» **PROMPT**:
Which lines run from the line with "You are a computer-use agent. Screen dimensions: 1568x587" through the line with "Task: Sort by the Gltd column header" in the entries below? Print them exactly, both ends included, and nothing more.

» **GIVEN INFORMATION**:
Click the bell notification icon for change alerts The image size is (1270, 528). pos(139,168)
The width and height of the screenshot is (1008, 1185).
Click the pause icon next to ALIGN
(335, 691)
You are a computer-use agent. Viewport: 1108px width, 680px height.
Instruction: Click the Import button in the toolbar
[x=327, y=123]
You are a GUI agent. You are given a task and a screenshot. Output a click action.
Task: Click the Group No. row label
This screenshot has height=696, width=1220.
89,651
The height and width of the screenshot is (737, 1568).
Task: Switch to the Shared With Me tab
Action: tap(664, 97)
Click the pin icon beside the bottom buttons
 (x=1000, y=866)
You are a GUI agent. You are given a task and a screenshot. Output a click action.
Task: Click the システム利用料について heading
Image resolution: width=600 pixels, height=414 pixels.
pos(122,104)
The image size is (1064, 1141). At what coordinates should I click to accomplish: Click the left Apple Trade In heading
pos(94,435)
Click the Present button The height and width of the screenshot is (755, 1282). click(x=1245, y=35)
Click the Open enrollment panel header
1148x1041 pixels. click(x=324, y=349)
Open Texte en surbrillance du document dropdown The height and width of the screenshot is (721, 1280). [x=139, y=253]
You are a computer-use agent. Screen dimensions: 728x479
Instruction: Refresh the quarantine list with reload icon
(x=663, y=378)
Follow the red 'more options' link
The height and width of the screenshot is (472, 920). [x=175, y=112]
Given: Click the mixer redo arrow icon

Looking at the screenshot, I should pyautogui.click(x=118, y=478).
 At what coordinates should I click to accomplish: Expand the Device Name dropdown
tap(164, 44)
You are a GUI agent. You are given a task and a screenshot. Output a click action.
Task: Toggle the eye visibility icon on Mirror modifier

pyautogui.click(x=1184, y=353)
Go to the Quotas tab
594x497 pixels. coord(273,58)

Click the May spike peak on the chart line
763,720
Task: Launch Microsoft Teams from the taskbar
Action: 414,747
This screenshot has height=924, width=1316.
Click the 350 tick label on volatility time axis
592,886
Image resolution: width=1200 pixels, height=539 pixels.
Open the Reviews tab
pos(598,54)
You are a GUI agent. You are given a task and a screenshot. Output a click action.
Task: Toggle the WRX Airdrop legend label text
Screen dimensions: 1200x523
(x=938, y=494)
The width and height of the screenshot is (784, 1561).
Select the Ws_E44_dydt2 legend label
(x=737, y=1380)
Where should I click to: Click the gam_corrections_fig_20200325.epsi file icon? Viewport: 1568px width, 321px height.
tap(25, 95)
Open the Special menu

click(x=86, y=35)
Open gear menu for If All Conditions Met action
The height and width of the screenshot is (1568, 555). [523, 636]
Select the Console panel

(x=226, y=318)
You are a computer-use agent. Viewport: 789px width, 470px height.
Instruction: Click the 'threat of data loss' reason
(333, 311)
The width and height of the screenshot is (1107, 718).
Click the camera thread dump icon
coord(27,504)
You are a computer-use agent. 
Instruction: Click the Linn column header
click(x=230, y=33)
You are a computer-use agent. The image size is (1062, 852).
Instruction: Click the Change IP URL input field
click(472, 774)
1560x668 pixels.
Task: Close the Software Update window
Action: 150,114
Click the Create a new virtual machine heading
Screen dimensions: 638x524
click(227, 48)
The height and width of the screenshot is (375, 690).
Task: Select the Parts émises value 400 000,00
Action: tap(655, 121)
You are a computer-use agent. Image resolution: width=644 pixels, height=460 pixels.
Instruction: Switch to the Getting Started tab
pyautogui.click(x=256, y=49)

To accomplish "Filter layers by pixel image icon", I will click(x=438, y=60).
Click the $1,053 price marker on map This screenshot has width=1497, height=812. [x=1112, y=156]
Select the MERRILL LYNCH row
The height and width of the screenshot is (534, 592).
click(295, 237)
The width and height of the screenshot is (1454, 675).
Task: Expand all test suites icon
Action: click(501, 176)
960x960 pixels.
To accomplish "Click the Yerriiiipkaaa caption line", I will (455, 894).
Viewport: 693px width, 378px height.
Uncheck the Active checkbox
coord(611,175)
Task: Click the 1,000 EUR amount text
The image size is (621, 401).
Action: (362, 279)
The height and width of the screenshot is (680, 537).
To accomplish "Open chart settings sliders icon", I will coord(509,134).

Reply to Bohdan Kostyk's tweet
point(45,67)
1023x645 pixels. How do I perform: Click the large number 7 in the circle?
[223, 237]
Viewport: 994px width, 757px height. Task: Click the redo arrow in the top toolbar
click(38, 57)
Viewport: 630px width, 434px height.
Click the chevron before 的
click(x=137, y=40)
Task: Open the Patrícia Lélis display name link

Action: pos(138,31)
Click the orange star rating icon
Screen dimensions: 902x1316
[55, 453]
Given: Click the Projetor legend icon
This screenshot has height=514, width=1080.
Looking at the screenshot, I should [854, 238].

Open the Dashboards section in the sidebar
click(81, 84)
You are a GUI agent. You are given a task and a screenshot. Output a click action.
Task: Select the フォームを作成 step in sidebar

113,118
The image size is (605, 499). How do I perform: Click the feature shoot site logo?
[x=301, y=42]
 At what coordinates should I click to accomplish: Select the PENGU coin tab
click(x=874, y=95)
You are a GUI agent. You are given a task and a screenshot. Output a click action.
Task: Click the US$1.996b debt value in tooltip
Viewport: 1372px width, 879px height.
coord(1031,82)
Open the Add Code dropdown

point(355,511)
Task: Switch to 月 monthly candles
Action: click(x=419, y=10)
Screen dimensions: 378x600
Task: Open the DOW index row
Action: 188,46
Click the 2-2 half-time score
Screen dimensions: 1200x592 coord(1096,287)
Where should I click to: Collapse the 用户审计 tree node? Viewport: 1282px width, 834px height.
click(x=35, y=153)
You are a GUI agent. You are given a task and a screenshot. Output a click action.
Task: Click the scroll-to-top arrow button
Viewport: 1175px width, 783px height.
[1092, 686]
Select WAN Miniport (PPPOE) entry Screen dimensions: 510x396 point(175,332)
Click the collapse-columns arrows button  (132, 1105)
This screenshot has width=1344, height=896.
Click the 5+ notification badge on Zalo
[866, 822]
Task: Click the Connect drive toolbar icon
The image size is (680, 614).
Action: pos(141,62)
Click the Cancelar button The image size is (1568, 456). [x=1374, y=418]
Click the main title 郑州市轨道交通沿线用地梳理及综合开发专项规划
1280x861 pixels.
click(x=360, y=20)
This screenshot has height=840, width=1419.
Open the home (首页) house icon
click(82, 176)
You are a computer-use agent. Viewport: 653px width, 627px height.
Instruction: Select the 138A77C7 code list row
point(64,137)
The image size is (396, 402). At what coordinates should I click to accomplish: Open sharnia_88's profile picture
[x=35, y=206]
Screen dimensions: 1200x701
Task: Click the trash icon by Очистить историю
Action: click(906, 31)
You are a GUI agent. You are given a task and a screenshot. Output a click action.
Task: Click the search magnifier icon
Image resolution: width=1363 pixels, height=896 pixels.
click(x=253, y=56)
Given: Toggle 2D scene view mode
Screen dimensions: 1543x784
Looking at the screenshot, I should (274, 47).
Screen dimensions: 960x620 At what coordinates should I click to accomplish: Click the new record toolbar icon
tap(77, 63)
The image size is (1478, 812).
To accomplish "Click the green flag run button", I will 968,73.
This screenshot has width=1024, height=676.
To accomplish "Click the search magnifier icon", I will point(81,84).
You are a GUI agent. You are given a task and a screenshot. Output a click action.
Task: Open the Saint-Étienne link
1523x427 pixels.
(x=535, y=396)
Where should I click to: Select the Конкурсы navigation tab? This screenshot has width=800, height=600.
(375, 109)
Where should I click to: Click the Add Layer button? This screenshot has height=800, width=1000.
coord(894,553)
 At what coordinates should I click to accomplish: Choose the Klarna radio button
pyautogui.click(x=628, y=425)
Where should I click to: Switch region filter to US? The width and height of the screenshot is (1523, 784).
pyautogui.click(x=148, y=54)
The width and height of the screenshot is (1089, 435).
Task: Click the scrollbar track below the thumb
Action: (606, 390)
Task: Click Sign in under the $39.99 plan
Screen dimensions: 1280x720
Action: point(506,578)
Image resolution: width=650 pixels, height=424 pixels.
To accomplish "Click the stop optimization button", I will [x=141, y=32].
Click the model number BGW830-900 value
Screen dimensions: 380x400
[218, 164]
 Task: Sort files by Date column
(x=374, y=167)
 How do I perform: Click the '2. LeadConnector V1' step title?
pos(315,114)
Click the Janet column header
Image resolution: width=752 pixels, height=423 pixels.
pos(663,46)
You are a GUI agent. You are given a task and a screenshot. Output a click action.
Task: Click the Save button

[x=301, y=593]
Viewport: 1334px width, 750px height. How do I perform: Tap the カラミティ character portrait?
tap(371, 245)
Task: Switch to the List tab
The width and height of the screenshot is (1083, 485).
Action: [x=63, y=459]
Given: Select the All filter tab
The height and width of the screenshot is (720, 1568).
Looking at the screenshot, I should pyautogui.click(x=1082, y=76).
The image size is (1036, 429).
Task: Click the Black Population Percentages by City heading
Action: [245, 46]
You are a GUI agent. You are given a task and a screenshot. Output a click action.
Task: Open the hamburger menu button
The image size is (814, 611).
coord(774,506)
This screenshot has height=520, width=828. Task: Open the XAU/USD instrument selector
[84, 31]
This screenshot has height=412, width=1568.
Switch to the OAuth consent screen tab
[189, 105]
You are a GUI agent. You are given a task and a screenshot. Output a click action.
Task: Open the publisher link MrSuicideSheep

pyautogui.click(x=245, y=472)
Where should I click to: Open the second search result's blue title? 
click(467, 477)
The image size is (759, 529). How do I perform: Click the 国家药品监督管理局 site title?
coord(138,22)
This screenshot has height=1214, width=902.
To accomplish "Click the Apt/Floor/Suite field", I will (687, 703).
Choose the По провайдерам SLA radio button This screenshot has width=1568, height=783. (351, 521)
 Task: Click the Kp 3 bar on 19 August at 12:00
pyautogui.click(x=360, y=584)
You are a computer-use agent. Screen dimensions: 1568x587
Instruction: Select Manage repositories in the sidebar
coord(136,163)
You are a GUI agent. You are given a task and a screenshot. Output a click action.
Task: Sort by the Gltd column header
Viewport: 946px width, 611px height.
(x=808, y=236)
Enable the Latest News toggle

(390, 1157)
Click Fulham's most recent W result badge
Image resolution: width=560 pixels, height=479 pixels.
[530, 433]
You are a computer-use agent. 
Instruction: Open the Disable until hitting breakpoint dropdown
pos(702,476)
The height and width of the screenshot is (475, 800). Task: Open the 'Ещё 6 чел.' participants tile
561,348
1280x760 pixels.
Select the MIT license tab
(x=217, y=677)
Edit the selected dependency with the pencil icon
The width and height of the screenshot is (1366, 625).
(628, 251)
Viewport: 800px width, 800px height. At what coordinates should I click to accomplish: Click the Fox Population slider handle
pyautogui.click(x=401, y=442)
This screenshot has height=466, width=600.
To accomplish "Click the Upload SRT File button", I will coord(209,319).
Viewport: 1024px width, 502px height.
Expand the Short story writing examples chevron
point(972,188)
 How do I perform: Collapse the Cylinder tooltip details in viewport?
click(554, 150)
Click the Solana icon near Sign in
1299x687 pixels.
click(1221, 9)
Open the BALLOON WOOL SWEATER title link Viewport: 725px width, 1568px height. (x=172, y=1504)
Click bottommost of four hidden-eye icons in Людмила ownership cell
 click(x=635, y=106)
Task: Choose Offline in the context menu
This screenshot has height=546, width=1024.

» **EXERCISE RESPONSE**:
You are a computer-use agent. Screen dimensions: 1568x587
Instruction: Select Manage repositories in the sidebar
coord(136,163)
You are a GUI agent. You are given a task and a screenshot. Output a click action.
Task: Sort by the Gltd column header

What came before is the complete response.